As a matter of fact the landscape is complex and any glitch is likely to percolate and affect many players. Take the automotive again: currently the shortage of chips (there may be up to 3,000 of them in a single vehicle) is not generalised, that is most chip production is fine. However, if one chip type is missing the car cannot be produced. That leads to an over production of the other 2,999 chips! I was talking to a CTO of a company in Italy that is providing sensors controlling exhaust fumes to several car manufacturers. Because of reduced car production they had to stop the production of their sensors. Hence the shortage of one component (a specific chips) results in overstock for hundreds of other components.
All of this is forcing industry to re-think the supply chain. Whereas the focus was on “just-in-time” now the focus is on “resilience” even if that means an increased cost.
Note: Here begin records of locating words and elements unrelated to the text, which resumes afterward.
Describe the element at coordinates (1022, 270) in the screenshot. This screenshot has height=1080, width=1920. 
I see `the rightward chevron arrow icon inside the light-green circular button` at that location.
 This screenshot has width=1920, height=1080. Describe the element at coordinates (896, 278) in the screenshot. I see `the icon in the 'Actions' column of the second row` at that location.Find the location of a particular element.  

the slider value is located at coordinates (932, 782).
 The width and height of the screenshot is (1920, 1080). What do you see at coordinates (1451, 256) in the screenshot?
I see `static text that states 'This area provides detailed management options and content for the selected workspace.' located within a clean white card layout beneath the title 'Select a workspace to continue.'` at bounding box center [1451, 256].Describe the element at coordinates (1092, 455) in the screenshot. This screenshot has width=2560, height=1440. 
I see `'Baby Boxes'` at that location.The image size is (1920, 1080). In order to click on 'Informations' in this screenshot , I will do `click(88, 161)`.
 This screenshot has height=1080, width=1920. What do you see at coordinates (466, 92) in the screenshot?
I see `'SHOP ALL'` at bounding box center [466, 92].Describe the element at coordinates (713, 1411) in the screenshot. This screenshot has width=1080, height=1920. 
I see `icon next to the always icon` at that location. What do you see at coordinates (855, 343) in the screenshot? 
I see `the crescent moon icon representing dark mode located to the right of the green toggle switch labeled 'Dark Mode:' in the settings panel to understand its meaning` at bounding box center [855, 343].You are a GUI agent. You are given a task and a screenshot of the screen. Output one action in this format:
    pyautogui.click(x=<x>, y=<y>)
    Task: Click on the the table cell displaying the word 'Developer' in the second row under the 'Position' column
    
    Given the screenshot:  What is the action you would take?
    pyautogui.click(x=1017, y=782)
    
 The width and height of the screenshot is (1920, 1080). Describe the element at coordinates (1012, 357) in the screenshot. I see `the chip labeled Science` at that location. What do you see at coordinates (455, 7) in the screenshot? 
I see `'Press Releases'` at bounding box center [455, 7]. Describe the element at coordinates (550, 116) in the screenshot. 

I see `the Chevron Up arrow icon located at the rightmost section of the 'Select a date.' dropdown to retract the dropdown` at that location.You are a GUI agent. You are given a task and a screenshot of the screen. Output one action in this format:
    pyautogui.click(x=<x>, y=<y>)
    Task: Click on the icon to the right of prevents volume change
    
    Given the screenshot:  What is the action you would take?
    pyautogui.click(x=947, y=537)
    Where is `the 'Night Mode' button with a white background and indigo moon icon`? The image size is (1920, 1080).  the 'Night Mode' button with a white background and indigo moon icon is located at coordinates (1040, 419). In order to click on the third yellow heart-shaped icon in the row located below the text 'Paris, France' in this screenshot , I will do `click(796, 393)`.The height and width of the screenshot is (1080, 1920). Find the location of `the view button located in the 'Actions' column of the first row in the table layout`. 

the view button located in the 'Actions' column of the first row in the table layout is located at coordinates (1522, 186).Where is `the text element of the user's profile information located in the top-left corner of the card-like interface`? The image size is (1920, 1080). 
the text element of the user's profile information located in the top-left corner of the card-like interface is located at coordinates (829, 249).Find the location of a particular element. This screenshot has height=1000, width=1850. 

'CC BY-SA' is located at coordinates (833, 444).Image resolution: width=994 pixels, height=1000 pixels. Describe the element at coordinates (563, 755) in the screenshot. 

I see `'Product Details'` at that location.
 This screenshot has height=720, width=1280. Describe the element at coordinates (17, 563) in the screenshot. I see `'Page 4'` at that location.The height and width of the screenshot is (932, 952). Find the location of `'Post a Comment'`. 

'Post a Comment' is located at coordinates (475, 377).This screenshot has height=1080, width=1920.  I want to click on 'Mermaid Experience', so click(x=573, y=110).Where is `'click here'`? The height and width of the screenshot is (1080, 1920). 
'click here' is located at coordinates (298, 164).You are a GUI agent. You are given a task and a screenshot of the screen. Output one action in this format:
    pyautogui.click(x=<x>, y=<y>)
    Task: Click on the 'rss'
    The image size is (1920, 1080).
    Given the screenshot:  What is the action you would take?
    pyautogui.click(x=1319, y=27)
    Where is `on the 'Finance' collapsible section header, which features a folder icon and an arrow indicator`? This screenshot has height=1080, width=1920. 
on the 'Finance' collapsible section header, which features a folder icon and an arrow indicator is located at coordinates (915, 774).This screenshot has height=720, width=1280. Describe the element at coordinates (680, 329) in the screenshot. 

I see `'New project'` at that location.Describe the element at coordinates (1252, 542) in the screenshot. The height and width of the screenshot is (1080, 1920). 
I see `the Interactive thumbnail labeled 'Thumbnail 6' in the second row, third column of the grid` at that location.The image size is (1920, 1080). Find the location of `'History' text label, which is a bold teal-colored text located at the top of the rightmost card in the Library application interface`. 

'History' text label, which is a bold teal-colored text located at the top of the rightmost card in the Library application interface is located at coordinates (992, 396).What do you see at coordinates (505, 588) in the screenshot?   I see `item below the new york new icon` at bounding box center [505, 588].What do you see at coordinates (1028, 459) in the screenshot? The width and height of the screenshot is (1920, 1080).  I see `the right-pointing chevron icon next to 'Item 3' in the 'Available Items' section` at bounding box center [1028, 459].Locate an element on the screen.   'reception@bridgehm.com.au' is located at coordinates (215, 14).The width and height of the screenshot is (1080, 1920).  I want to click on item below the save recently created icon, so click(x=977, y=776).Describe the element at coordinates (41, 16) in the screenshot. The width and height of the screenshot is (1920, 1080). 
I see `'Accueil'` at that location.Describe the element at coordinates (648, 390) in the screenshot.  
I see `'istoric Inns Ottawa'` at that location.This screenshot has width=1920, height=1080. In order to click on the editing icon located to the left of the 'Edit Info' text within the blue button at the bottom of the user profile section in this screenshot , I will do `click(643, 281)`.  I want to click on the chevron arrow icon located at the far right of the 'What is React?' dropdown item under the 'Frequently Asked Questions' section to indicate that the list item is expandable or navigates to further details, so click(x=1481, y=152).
In the longer term, obviously, the target is to get both lower price and high resilience.
Artificial intelligence may play a crucial role both in patching up the current situation as well as in reshaping the supply chain organisation and orchestration in the second part of this decade.
Digital Twins are also expected to play a significant role both in the dynamic management of the supply chain and in the simulation/forecast of events that might affect its efficiency.
Clearly, resilience will require a multi-supplier multi-path supply chain to ensure a “plan B” when a disruption occurs.